Do you have a tank water heater in place? If so, then its main feature is a storage tank that holds gallons of water that gets heated up by a heat exchanger within the system. It has a component called an anode rod that absorbs rust and corrosion so that the rest of the system does not, and this anode rod must be checked on during each annual maintenance session.
But tank water heaters aren’t the only type of water heater that needs maintenance! Even if you have a tankless system in place, that needs a tune-up too. True, it doesn’t have standing water in it, but it can suffer from some of the same problems that a tank system can–like scaling. Wondering what scaling is? Read on to find out!
How Scaling Happens
You’ve maybe noticed at some point a flaky white, green, or yellow buildup forming around a drain, even if it wasn’t in your own home. This is the result of scaling. Scaling is the mineral deposits that get left behind thanks to hard water–water with a high level of calcium and magnesium, and sometimes iron, too.

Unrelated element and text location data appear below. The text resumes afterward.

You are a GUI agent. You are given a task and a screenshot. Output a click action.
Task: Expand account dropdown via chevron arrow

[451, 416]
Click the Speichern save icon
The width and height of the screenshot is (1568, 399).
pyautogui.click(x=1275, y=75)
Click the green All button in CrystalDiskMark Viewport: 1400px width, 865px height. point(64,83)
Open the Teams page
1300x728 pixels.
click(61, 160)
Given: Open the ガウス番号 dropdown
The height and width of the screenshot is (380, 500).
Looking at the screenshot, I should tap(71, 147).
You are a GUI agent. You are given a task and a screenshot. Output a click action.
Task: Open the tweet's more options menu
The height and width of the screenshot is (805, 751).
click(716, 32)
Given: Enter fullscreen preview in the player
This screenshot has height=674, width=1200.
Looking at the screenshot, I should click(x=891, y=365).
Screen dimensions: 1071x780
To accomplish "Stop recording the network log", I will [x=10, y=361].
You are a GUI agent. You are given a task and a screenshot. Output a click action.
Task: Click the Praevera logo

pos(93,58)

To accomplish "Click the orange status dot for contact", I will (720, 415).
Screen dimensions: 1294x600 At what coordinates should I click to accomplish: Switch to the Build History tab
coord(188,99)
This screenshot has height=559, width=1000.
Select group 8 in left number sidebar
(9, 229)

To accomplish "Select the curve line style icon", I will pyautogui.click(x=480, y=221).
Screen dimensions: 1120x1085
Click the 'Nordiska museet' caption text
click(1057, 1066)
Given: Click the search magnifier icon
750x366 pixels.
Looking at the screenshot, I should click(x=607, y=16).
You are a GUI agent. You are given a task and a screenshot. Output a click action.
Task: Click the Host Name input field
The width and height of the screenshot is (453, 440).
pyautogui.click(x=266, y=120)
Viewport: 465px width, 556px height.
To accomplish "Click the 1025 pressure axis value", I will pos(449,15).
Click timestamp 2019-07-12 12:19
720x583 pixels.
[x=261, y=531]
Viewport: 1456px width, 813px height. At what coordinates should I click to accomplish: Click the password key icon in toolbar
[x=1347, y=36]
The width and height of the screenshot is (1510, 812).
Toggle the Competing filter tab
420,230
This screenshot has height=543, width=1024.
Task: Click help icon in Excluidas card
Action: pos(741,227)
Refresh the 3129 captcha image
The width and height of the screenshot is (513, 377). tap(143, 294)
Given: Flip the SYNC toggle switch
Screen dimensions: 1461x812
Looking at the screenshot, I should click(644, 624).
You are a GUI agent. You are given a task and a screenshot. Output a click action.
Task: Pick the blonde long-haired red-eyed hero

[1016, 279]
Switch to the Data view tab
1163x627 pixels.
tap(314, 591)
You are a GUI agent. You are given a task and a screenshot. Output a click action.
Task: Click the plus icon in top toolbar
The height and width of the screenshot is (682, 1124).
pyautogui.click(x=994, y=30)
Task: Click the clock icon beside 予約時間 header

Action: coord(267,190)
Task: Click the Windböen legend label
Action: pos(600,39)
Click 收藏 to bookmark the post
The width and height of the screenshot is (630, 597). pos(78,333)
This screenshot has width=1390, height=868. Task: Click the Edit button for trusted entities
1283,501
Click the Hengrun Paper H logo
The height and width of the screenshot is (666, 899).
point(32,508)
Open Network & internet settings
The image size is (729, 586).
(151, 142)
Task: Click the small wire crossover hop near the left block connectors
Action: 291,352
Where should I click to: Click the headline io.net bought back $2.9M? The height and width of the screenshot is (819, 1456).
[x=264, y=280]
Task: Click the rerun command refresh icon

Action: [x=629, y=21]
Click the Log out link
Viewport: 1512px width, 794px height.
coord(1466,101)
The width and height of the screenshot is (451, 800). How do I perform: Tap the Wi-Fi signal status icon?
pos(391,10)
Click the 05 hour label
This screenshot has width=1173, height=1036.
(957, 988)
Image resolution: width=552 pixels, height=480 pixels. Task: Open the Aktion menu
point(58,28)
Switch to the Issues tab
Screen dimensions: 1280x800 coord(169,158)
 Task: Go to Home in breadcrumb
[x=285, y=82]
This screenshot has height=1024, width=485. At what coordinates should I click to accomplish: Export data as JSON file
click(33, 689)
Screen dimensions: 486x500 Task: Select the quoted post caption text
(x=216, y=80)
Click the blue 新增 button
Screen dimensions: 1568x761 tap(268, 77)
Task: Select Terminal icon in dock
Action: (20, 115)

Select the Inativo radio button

These mineral deposits are harmless to you, but can create chaos in your plumbing system.
How Scaling Causes Damage
Scaling negatively impacts your water heater in a number of ways. First off, buildup can develop within the pipes and effectively block water flow from moving through if it develops a thick enough layer of mineral deposits.
What homeowners most commonly notice, however, is the damage that occurs to the tank of the water heater, in the case of a traditional water heater. Minerals build at the bottom of the tank and prevent the water from moving through.
The reason we say that homeowners typically notice this is because as scaling settles on the bottom of the tank, it starts to rattle around, and actually can become quite noisy!
The Signs of Scaling
Probably the most apparent sign that scaling is negatively impacting your water heater is, as we mentioned above, the noise it makes when it rattles in the tank. This is often described as a popping or knocking sound. This happens as steam bubbles attempt to escape past the layer of sediment at the bottom of the tank.
Scaling can also negatively impact the temperature of the water, especially in a tankless water heater. Mineral deposits build up and coat the heat exchanger, which makes it more difficult for water to pick up the heat. You may also notice low hot water pressure if scaling starts to clog up the pipes that lead out of your water heater.
What Can Be Done?
Schedule routine water heater maintenance! Whether it’s flushing your tank or cleaning out your tankless system, we’ll take care of the problem during your annual maintenance appointment.
Additionally, you can help prevent the problem of scaling by having a whole-house water softener installed to tackle hard water.